- PROBLEM TO WORK ON:
A verbatim reproduction of the lines below, from the line containing "The height and width of the screenshot is (784, 1568)." through the line containing "Click the red", both ends included, is the whole required output.

[[ RECORD EXCERPTS, beginning ]]

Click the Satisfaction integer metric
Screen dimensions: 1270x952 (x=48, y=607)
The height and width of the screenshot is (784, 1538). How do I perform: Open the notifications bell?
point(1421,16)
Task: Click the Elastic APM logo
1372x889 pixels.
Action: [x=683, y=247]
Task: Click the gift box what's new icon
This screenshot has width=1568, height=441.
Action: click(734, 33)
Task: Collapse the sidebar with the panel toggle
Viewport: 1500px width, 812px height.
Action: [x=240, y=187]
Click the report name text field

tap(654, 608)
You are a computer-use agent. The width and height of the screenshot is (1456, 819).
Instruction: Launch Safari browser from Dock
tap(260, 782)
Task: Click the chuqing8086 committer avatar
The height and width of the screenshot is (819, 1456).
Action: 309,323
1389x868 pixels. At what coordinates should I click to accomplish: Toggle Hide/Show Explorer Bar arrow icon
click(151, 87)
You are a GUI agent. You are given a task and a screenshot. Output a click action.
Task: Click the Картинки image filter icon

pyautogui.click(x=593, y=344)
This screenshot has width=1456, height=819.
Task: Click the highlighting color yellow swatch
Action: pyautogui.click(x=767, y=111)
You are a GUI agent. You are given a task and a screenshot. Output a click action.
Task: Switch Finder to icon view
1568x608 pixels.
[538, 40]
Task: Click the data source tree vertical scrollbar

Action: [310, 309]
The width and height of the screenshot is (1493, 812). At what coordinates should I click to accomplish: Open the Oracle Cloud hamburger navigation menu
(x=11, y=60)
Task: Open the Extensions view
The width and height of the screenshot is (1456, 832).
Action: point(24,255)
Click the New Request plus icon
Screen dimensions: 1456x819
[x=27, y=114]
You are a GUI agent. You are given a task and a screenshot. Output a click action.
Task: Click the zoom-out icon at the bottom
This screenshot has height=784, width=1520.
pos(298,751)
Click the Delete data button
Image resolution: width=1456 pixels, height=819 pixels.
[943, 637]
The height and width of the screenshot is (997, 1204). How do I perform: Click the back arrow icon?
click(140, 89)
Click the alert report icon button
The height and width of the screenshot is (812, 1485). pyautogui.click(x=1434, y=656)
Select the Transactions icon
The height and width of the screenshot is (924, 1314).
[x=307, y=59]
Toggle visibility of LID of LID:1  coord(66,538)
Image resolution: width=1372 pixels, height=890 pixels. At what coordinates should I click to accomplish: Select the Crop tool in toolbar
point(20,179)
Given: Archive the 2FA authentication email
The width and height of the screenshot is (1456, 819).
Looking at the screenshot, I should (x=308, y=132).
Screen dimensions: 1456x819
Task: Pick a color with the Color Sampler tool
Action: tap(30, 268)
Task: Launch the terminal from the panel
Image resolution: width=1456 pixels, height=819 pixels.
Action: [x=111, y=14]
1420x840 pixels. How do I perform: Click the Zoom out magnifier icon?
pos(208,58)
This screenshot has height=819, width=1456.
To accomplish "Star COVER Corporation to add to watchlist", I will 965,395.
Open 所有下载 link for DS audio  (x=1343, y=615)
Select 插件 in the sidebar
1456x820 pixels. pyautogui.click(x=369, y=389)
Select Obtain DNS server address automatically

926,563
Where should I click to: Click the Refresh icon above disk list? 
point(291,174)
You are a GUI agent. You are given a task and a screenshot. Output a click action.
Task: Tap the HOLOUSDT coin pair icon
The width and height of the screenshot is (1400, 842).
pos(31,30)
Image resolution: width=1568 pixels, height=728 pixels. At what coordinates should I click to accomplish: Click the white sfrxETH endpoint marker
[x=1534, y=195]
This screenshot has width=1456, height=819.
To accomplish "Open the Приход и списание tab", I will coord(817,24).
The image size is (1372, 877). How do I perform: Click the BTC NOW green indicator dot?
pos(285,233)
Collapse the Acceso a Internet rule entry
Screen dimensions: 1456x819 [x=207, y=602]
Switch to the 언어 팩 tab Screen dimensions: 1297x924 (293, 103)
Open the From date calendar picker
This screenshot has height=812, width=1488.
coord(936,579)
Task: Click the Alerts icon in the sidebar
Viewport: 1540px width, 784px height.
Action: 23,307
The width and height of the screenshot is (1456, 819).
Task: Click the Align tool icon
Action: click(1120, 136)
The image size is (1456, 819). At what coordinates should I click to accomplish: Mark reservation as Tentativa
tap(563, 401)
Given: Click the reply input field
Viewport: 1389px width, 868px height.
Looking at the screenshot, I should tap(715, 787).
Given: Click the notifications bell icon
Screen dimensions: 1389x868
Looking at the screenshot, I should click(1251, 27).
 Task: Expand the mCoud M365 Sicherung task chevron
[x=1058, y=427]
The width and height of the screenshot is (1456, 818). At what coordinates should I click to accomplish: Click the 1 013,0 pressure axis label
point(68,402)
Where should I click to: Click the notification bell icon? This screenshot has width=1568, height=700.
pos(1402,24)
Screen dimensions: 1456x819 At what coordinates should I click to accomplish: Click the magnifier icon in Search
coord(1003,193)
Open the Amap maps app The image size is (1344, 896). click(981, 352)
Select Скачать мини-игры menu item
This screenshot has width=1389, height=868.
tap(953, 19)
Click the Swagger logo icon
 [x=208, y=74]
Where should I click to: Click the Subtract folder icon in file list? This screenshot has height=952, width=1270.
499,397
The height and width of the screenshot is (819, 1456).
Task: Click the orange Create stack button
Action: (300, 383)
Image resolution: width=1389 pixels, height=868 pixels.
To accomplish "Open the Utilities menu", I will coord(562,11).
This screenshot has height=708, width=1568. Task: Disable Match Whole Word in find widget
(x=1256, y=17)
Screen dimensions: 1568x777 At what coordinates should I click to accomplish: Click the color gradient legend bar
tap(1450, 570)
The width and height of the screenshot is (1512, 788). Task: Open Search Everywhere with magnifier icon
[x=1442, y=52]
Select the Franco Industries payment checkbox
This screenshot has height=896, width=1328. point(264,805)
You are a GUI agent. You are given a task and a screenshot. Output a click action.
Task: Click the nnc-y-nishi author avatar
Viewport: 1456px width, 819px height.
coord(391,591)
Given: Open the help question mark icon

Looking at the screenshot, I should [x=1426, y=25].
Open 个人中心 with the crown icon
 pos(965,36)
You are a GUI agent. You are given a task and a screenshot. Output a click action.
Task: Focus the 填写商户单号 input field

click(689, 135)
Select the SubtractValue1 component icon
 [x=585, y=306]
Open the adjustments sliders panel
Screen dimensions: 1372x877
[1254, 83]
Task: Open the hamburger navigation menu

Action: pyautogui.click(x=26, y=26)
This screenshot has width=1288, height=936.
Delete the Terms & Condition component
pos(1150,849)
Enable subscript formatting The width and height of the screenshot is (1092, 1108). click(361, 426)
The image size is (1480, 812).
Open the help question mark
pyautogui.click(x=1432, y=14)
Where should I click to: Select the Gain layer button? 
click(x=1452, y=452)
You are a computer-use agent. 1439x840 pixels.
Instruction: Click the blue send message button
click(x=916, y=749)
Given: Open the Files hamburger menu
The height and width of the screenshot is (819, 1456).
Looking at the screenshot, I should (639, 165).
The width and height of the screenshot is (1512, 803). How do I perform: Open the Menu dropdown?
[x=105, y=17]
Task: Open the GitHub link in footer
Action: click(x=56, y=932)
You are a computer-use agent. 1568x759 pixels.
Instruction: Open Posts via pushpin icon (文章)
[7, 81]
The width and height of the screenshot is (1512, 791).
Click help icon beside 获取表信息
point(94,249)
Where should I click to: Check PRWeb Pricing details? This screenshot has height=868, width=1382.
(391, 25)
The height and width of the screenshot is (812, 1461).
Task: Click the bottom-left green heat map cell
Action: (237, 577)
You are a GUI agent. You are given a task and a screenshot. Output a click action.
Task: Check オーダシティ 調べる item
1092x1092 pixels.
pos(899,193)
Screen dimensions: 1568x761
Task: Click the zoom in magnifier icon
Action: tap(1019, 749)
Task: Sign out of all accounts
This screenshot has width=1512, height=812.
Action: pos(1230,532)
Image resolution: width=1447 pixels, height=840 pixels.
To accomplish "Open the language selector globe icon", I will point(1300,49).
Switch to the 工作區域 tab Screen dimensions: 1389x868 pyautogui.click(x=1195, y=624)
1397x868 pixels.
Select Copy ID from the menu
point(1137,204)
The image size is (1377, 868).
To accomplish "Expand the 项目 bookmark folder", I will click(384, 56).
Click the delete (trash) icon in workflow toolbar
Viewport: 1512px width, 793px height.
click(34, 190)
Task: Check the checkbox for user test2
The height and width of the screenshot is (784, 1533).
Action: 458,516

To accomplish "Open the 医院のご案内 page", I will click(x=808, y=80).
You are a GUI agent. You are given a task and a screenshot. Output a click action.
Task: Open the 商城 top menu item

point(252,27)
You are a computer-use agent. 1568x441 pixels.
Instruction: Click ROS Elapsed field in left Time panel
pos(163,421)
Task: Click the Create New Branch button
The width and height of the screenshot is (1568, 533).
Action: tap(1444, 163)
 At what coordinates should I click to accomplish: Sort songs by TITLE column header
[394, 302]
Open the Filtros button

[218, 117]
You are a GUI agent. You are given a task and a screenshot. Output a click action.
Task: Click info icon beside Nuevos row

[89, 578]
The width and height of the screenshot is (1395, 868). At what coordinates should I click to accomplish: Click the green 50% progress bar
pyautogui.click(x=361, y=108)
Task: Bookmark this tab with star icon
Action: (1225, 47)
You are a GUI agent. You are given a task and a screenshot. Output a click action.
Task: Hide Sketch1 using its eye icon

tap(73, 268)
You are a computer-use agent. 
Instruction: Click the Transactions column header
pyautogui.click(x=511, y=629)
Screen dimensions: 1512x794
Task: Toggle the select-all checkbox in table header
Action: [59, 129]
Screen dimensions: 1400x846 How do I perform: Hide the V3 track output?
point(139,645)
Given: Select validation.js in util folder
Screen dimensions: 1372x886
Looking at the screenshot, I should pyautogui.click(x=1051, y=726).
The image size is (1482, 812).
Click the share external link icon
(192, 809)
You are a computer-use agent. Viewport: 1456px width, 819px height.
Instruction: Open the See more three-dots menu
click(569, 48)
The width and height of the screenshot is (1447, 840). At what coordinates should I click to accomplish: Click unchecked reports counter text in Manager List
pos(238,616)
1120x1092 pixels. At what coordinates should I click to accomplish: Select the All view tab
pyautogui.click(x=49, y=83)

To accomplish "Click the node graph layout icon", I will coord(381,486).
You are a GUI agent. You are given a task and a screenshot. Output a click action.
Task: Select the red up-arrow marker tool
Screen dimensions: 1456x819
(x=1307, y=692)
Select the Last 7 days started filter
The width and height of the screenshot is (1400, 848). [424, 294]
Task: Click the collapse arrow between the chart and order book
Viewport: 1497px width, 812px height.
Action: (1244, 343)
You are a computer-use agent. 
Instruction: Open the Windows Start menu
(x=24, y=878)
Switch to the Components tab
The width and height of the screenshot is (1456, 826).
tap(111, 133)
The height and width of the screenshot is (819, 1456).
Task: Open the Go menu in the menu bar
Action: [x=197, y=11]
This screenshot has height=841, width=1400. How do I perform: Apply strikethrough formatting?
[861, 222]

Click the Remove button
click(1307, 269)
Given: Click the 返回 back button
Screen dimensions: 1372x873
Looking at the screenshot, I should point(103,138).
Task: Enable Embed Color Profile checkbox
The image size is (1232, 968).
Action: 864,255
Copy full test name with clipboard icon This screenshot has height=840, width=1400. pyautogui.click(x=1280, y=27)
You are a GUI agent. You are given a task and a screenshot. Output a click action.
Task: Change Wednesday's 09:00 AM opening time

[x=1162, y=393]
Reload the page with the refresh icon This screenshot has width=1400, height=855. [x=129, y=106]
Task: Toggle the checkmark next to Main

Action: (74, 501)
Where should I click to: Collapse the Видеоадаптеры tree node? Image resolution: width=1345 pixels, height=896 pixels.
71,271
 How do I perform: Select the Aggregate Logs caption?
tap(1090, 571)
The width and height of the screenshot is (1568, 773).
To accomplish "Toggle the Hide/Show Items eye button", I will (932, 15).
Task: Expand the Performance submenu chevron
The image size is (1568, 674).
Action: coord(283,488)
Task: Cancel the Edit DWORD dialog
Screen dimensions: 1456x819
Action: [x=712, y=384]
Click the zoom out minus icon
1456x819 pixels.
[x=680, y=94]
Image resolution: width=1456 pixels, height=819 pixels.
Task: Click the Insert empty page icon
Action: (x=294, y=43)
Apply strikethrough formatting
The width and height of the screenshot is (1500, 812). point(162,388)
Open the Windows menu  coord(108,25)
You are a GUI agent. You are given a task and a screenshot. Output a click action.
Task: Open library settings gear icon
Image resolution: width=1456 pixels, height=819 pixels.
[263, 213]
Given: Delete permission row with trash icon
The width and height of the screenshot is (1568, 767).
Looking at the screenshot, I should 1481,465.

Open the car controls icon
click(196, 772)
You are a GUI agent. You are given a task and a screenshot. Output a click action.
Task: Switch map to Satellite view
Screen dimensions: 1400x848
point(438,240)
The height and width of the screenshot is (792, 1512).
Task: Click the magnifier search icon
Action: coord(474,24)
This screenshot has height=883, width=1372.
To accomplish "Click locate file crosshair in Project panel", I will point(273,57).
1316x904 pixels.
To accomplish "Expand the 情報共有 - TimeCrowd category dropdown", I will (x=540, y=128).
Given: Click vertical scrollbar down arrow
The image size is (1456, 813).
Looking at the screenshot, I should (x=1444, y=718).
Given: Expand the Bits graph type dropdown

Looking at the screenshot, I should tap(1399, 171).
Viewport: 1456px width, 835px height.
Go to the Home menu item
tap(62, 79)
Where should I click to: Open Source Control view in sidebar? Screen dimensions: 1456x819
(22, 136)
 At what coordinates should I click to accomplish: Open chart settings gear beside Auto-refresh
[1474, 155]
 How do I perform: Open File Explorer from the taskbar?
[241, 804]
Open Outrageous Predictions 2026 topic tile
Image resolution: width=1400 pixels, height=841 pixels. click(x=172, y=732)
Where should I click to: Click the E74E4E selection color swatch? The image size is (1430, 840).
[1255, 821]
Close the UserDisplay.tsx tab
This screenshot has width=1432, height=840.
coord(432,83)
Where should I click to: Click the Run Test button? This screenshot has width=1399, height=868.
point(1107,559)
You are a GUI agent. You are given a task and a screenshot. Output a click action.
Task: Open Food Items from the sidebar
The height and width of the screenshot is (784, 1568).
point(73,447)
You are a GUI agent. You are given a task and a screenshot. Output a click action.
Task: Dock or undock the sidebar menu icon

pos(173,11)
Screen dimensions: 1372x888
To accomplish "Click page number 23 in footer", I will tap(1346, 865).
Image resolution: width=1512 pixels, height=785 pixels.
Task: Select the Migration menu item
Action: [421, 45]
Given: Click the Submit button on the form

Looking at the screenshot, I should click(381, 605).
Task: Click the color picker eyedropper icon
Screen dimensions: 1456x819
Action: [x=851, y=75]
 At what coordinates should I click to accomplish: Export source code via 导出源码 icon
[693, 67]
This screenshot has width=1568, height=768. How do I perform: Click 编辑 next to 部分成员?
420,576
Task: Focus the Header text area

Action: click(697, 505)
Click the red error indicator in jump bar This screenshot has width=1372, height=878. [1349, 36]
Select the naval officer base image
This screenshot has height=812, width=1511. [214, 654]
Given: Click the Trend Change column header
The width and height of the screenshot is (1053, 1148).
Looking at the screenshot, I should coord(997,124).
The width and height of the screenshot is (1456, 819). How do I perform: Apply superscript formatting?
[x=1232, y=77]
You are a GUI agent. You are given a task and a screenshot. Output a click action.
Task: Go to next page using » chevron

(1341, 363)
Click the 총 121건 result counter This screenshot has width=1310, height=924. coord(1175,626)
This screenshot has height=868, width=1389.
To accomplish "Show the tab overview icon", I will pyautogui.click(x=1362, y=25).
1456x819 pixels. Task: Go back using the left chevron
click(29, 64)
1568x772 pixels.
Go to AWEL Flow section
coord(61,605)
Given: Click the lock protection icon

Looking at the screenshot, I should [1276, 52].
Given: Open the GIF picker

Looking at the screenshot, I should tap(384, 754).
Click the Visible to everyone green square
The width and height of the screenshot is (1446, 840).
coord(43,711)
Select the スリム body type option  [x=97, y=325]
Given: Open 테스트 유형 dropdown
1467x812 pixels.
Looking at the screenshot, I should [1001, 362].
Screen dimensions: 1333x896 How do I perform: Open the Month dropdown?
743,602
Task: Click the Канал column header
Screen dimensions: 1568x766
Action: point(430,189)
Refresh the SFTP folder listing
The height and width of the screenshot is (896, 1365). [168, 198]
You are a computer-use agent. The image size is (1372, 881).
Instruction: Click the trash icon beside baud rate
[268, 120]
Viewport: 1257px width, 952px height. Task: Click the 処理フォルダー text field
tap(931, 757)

[[ RECORD EXCERPTS, end ]]

- RESPONSE:
The height and width of the screenshot is (784, 1568).
point(73,447)
You are a GUI agent. You are given a task and a screenshot. Output a click action.
Task: Dock or undock the sidebar menu icon

pos(173,11)
Screen dimensions: 1372x888
To accomplish "Click page number 23 in footer", I will tap(1346, 865).
Image resolution: width=1512 pixels, height=785 pixels.
Task: Select the Migration menu item
Action: [421, 45]
Given: Click the Submit button on the form

Looking at the screenshot, I should click(381, 605).
Task: Click the color picker eyedropper icon
Screen dimensions: 1456x819
Action: [x=851, y=75]
 At what coordinates should I click to accomplish: Export source code via 导出源码 icon
[693, 67]
This screenshot has width=1568, height=768. How do I perform: Click 编辑 next to 部分成员?
420,576
Task: Focus the Header text area

Action: click(697, 505)
Click the red error indicator in jump bar This screenshot has width=1372, height=878. [1349, 36]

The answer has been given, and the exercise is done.